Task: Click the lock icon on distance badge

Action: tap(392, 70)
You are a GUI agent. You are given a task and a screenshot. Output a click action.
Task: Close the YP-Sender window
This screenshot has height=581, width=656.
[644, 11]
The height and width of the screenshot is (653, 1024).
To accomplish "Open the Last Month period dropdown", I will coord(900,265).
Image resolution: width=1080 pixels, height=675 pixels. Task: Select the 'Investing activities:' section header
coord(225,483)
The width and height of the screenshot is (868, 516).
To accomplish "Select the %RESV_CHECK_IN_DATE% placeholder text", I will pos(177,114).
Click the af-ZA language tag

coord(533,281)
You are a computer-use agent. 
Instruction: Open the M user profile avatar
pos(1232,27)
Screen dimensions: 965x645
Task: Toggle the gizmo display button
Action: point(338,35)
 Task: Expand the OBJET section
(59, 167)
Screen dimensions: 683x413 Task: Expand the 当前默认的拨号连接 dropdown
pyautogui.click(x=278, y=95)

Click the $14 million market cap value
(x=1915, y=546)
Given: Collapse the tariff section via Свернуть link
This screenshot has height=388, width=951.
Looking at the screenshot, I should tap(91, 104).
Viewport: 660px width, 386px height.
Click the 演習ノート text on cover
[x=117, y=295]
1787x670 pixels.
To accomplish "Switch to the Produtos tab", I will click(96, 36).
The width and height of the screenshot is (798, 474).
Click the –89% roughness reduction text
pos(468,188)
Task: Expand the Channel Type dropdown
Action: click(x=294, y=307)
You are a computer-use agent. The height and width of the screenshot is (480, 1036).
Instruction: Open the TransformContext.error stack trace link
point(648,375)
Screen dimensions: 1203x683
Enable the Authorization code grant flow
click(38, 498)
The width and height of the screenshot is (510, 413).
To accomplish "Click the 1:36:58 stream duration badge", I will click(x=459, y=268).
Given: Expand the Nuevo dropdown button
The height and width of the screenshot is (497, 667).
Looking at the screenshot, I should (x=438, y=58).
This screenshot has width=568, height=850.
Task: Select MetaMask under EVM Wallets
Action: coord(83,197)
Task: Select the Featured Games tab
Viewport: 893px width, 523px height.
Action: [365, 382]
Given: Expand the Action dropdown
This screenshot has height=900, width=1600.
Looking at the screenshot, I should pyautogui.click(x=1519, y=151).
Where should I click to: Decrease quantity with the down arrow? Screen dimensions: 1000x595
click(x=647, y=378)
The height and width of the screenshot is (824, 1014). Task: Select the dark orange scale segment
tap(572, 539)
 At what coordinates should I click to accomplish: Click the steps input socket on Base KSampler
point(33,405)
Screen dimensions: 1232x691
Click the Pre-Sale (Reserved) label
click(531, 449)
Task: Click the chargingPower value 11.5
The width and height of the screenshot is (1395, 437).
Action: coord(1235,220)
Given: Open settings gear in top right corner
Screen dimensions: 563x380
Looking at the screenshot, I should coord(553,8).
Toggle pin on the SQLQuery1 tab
————
> Task to carry out:
In the listing above, transcribe exactly everything from the line containing "Enable the Authorization code grant flow" down to the line containing "Given: Expand the Nuevo dropdown button", including both and nothing more.

> Response area:
Enable the Authorization code grant flow
click(38, 498)
The width and height of the screenshot is (510, 413).
To accomplish "Click the 1:36:58 stream duration badge", I will click(x=459, y=268).
Given: Expand the Nuevo dropdown button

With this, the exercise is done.